→ Data:
^^^^^^^^^^^^^^^^
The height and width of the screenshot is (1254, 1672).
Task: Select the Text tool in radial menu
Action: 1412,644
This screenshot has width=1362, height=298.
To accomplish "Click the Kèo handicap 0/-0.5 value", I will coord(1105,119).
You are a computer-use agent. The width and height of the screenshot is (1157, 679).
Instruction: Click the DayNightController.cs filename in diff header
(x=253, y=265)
^^^^^^^^^^^^^^^^
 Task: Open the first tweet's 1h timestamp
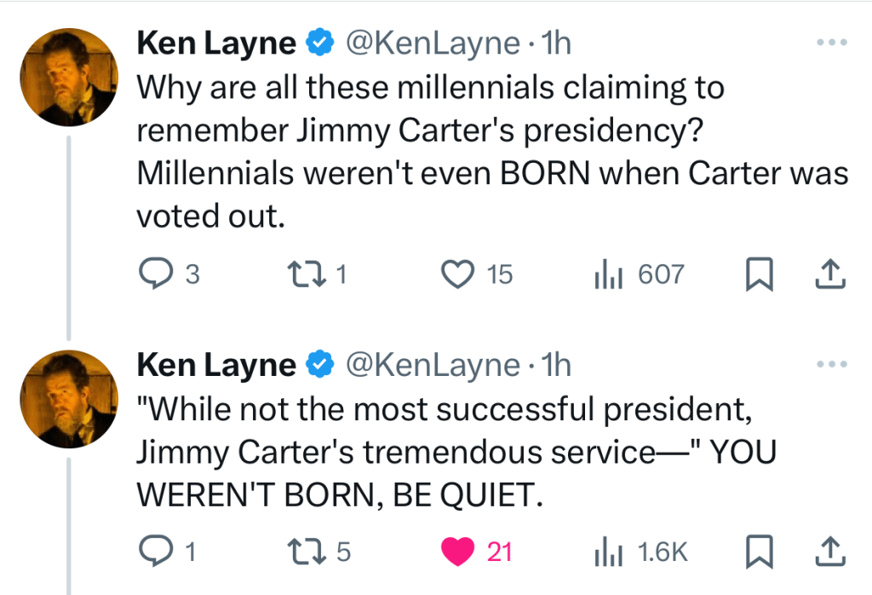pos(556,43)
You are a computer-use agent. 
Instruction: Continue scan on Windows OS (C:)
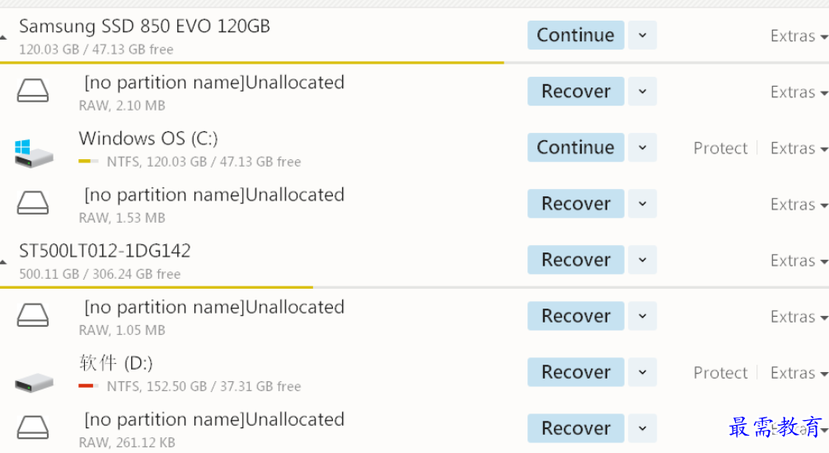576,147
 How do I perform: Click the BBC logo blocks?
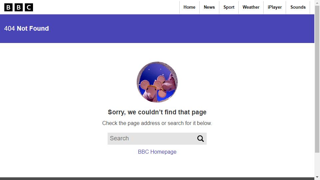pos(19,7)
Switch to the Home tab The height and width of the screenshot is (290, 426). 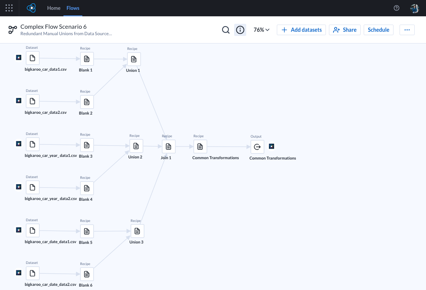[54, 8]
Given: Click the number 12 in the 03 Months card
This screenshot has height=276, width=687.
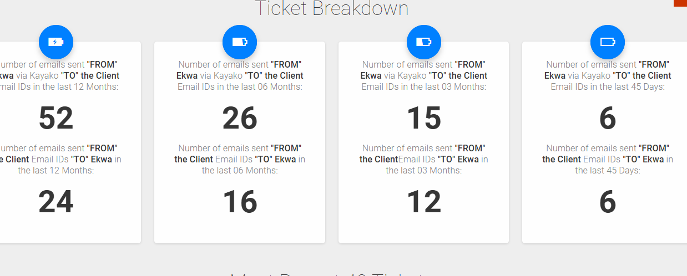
^^^^^^^^^^^^^^^^
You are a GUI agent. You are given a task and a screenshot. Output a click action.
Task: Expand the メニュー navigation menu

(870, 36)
^^^^^^^^^^^^^^^^
→ Task:
Recast the rows from the line with "This screenshot has width=1362, height=298." to the line with "(x=253, y=265)", inclusive, as a JSON list of strings, one string per line, omitting blank lines.

→ Correct response:
[
  "This screenshot has width=1362, height=298.",
  "To accomplish \"Click the Kèo handicap 0/-0.5 value\", I will coord(1105,119).",
  "You are a computer-use agent. The width and height of the screenshot is (1157, 679).",
  "Instruction: Click the DayNightController.cs filename in diff header",
  "(x=253, y=265)"
]